Data »
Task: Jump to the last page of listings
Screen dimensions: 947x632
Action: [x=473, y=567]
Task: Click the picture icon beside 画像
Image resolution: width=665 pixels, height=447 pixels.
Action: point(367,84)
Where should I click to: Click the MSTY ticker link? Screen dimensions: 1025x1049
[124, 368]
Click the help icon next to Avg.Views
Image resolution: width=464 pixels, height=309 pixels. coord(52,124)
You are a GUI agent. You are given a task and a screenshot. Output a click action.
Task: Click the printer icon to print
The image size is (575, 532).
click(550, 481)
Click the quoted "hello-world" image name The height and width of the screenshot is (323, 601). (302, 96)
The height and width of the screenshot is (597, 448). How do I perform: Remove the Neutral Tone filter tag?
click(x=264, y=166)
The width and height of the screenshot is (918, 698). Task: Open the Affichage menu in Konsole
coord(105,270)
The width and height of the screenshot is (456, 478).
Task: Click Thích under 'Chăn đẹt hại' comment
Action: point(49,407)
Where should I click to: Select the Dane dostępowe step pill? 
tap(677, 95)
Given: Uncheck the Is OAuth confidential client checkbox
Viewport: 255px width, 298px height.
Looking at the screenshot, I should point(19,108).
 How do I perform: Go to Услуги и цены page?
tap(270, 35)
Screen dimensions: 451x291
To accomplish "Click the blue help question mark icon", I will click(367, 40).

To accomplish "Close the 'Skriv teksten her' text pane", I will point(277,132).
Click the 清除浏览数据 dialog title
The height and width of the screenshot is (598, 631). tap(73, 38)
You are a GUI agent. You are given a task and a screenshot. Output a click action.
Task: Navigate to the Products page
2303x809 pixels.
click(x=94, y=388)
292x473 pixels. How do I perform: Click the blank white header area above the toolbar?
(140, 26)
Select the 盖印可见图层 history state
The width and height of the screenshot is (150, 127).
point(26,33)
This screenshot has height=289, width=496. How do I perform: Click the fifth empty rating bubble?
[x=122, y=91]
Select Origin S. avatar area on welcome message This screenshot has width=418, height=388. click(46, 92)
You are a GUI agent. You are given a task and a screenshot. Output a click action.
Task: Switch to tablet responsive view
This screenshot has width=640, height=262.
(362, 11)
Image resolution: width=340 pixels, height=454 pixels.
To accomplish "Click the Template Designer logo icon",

What is needed » Your answer should consist only of the lines from the one that holds "The width and height of the screenshot is (150, 127)." to the end of the entries above, both ends included, each repeated exactly.

Expected answer »
The width and height of the screenshot is (150, 127).
point(26,33)
This screenshot has height=289, width=496. How do I perform: Click the fifth empty rating bubble?
[x=122, y=91]
Select Origin S. avatar area on welcome message This screenshot has width=418, height=388. click(46, 92)
You are a GUI agent. You are given a task and a screenshot. Output a click action.
Task: Switch to tablet responsive view
This screenshot has width=640, height=262.
(362, 11)
Image resolution: width=340 pixels, height=454 pixels.
To accomplish "Click the Template Designer logo icon",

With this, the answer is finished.